Mystery object washed up on beach at holiday hotspot ‘from 100-year-old shipwreck’
It is thought the bales of rubber come from a ship that sunk in the early 20th century when raw rubber was transported from the UK’s colonies abroad
Image: Falmouth Coastguard Rescue Team / Facebook)
An peculiar-looking object that washed up on a Cornish shore and mystified beach goers has been identified as likely being an 100-year-old bale of rubber sheets.
The square package-like object was discovered at Castle Beach in Falmouth, by a member of the public who called 999.
A team from Falmouth Coastguard Rescue Team attended on Monday, November 21.

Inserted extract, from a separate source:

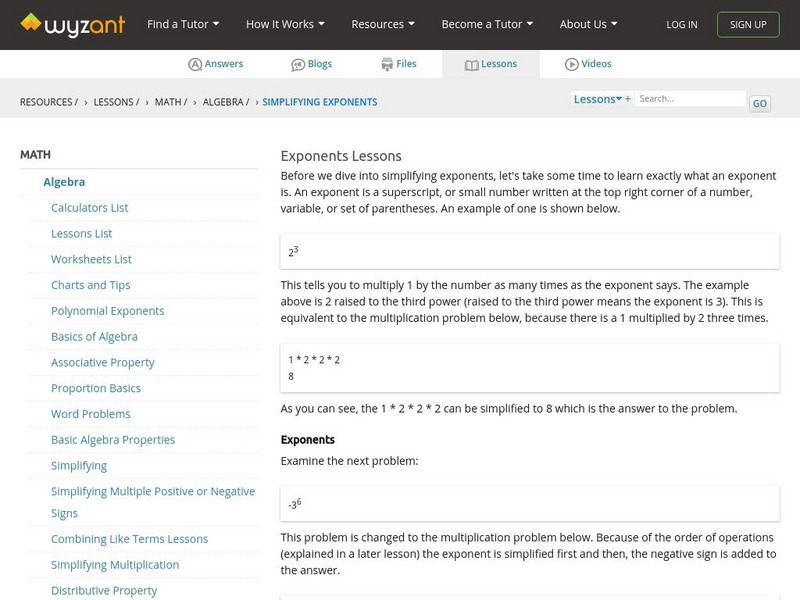The image size is (800, 600).
Task: Open the Lessons search category selector
Action: pos(601,99)
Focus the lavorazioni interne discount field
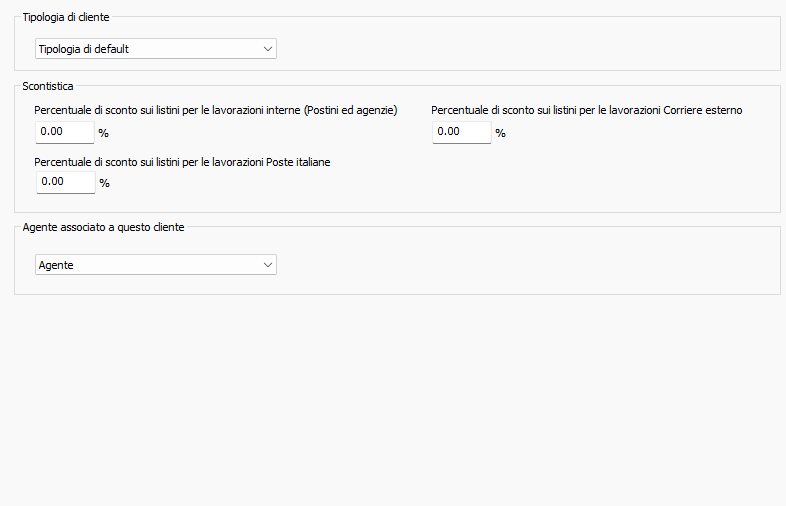The image size is (786, 506). 64,132
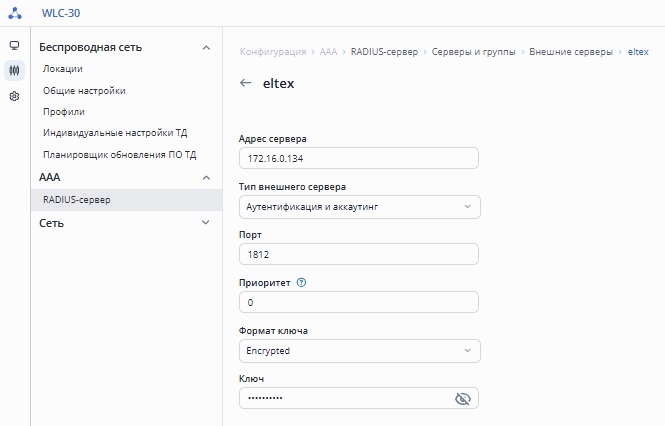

A spokesman for the team said: “Everyone loves a mystery washed up object. This afternoon we were called to an ‘unknown’ object washed ashore at Castle Beach in Falmouth.
“Team members attended, investigated and removed said object to a safe place for collection by the local authority.
“With the recentweatherand predicted forecasts coming up, it goes without saying that if you spot anything you’re unsure of washed ashore at the coast, contact the Coastguard. We can attend and help identify as needs be.”
In 2013, about 40 large blocks of a rubber-like substance, believed to be from a shipwreck 80 miles (130km) off the coast of Brittany that took place than 100 years ago, washed up on several European coasts.
Over the years, Senawang rubber bales have been found on beaches in Marazion, Perranuthnoe and other locations in Cornwall.
It is thought the bales of rubber come from a ship that sunk in the early 20th century when raw rubber was transported from the UK’s colonies abroad. Rubber was imported to Britain to insulate telegraph cables on the seabed.
Marc Cragg from the Porthcurno Telegraph Museum in Cornwall told the BBC back in 2013: “Gutta percha is from Indonesia and is very similar to rubber. It has been a central part of telegraph systems for the last 100 years or so.”
“The pieces of gutta percha were found on beaches in Cornwall, Devon, northern France and the Netherlands.”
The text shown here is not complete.